■ **Required work**
Some lines of these records may hold the word "Viewport"; state how many, using only the number.
(Data records Opens)
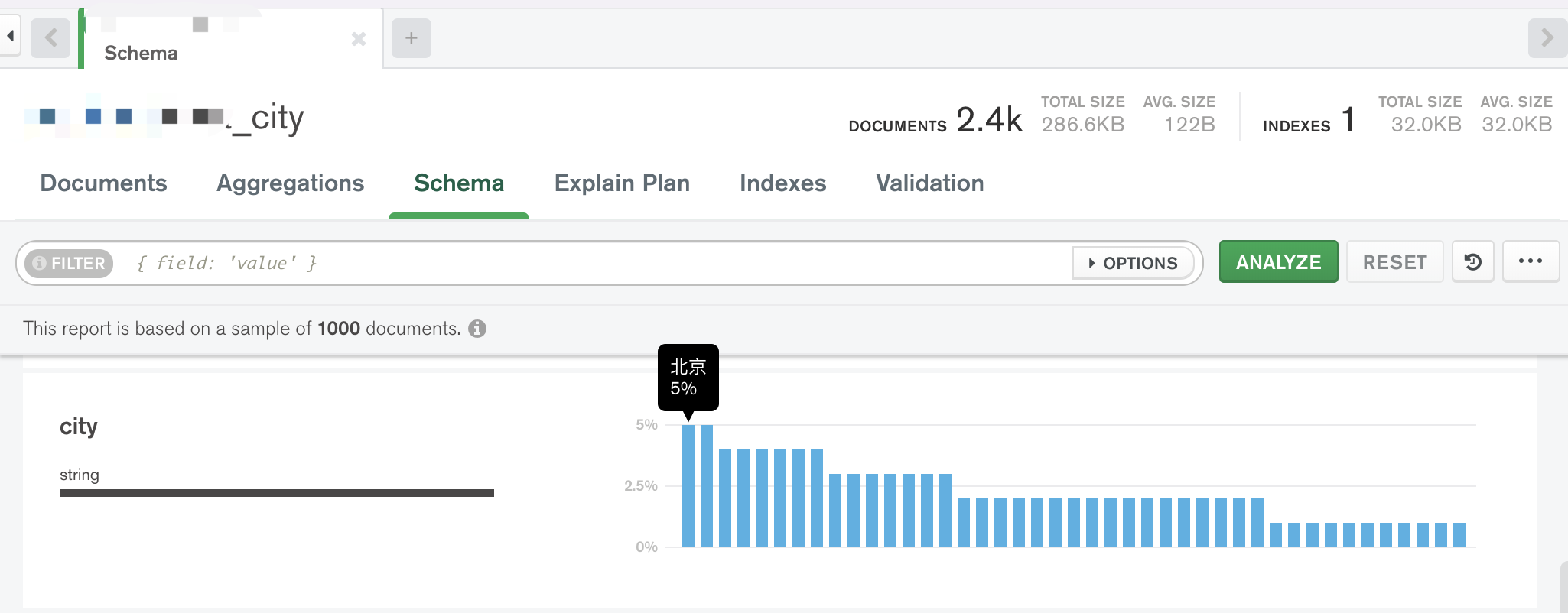Collapse the sidebar with left triangle
The image size is (1568, 613).
point(10,36)
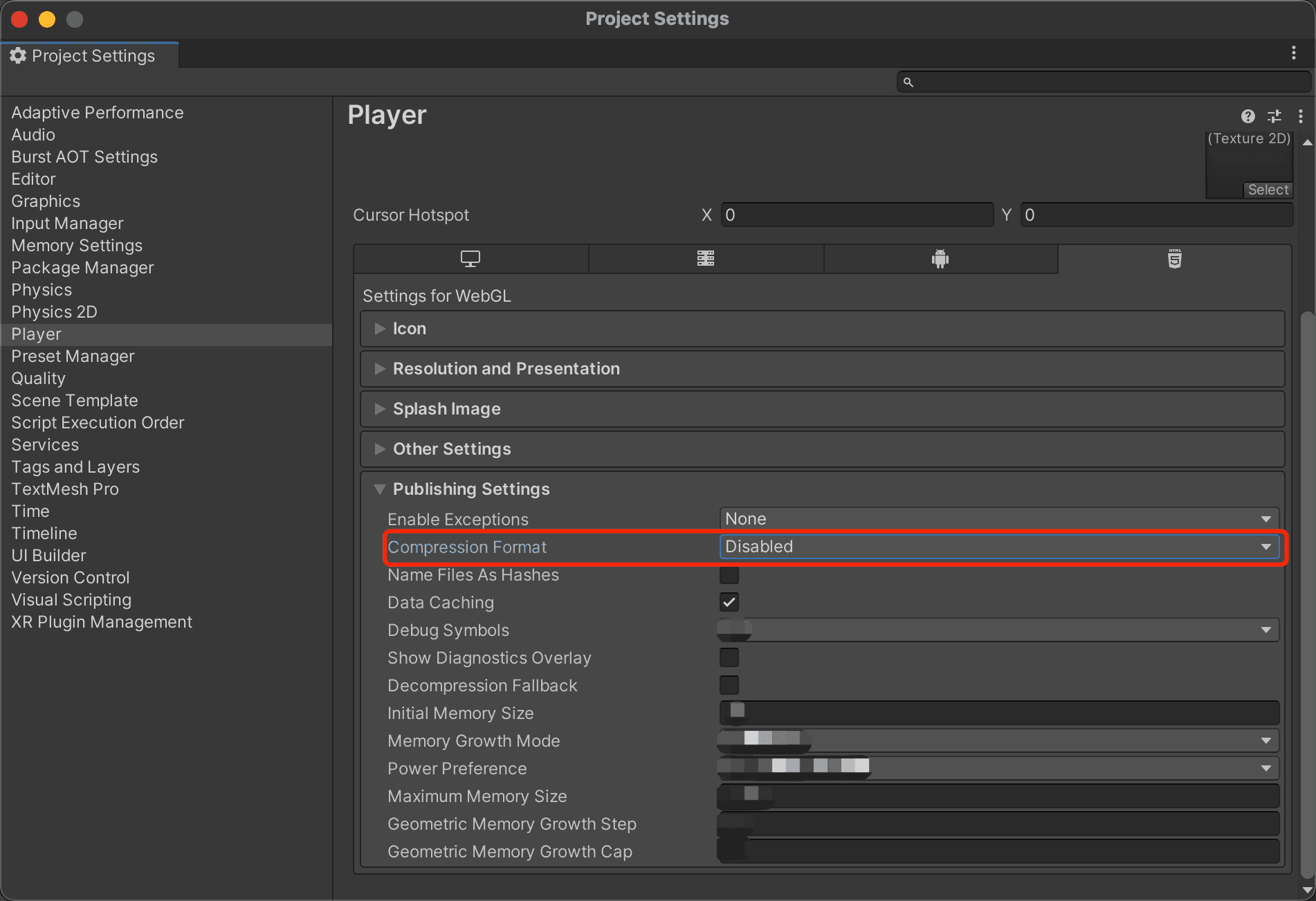Collapse the Publishing Settings section
The height and width of the screenshot is (901, 1316).
[470, 489]
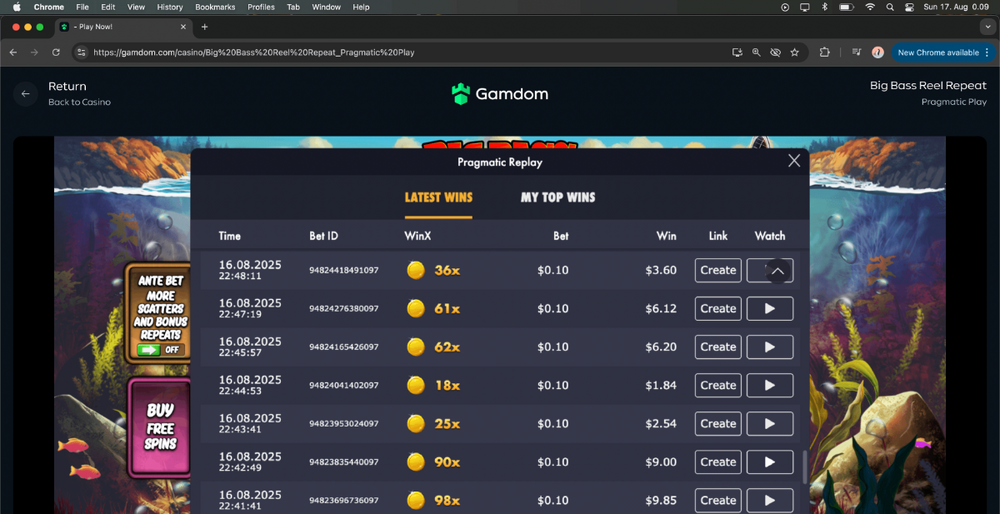1000x514 pixels.
Task: Open the Bookmarks menu in menu bar
Action: point(215,7)
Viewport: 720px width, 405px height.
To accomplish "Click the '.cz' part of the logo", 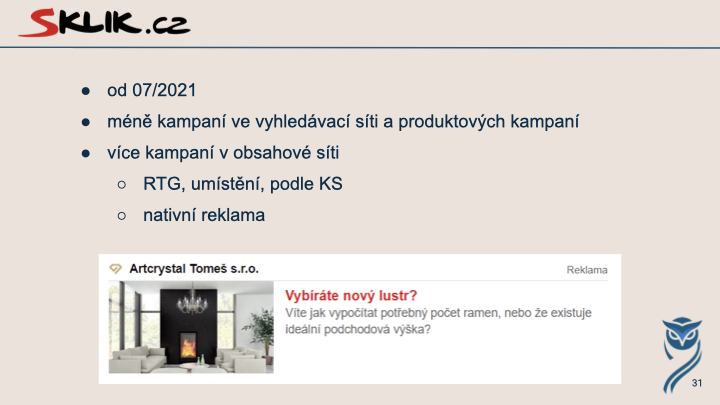I will pyautogui.click(x=168, y=26).
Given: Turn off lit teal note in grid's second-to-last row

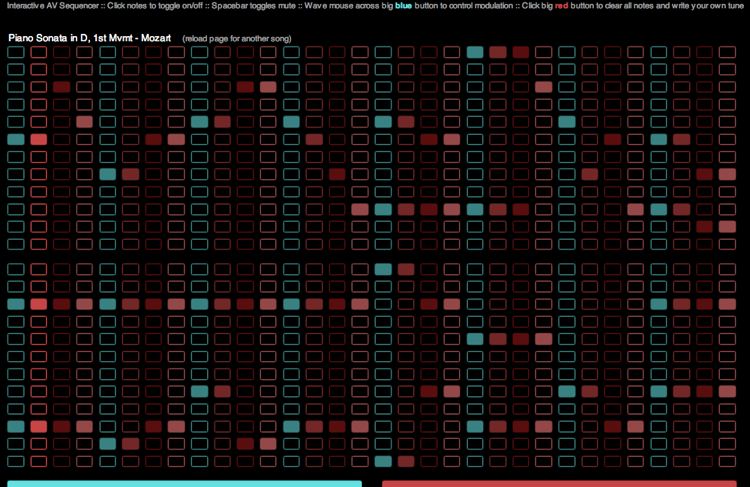Looking at the screenshot, I should pyautogui.click(x=108, y=443).
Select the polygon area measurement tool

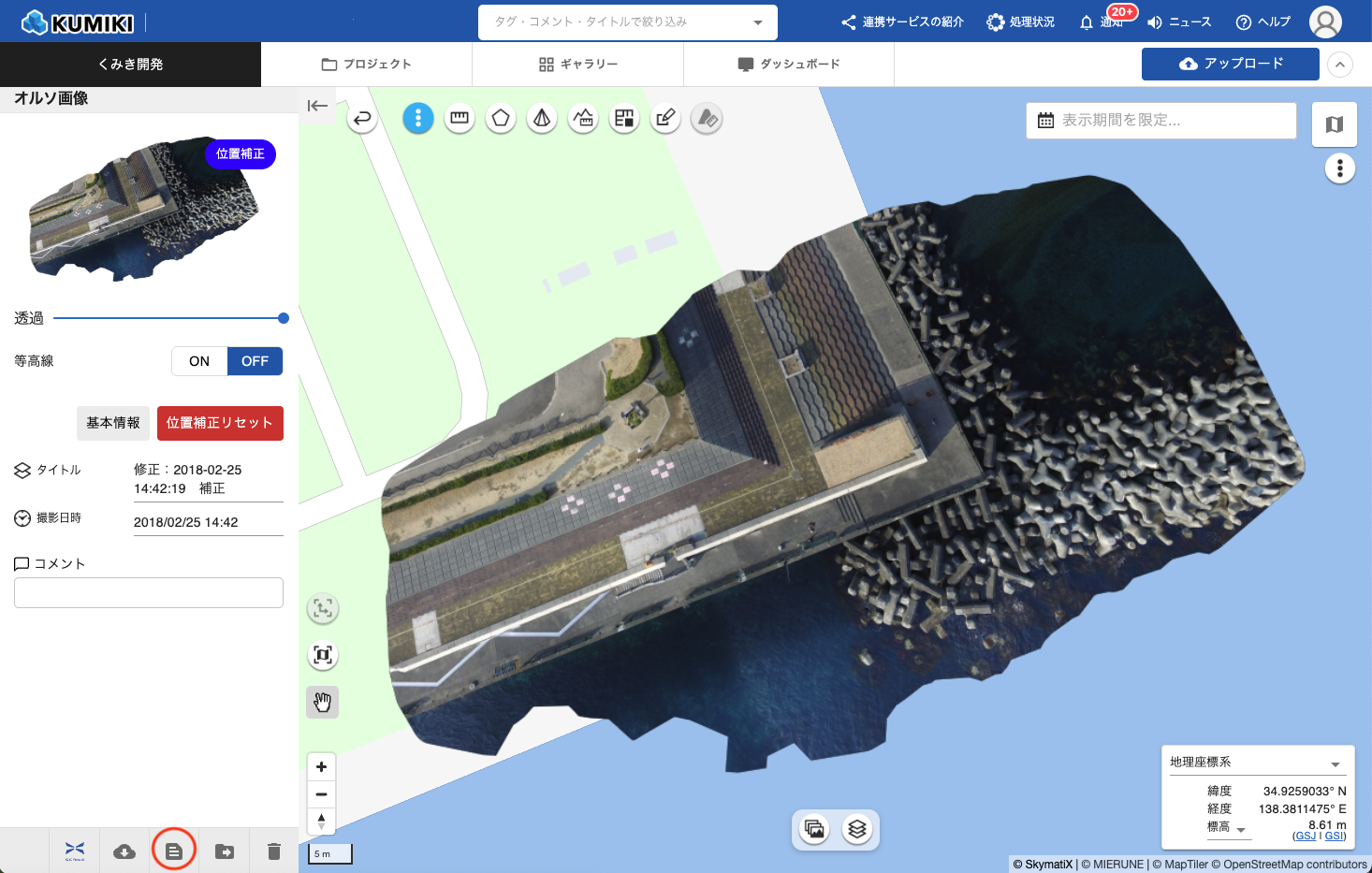pos(501,118)
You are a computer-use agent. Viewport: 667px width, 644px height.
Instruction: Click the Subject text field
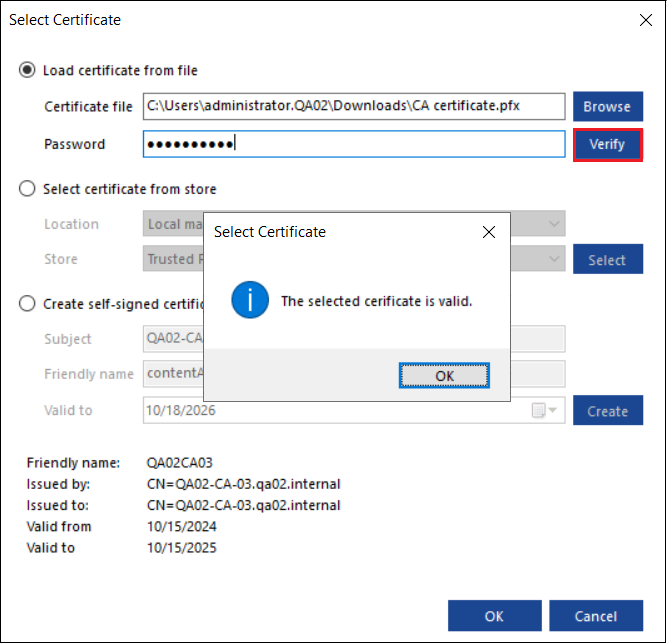point(174,338)
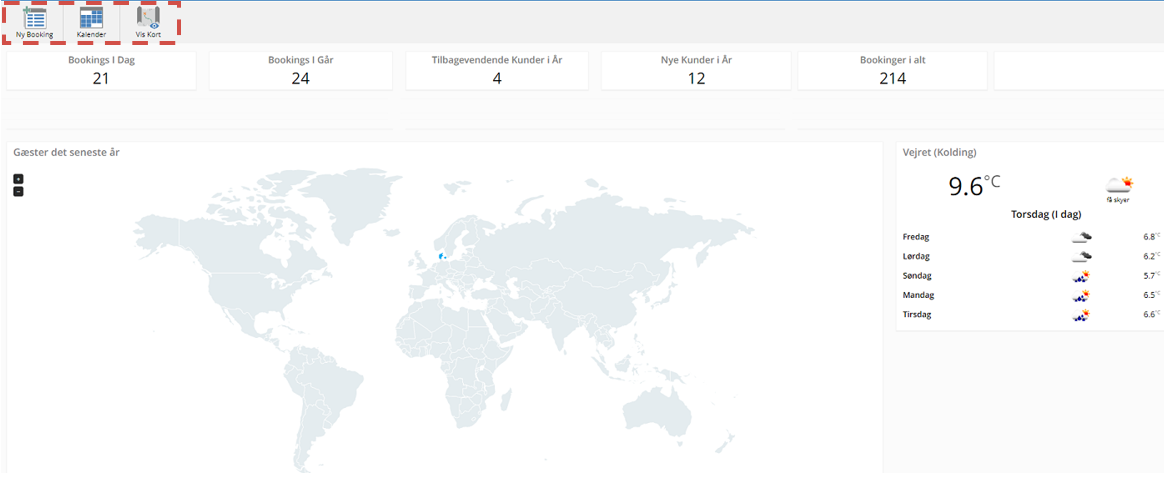1164x484 pixels.
Task: Zoom in on the world map
Action: 18,179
(Data records Closes)
■ **Answer below**
2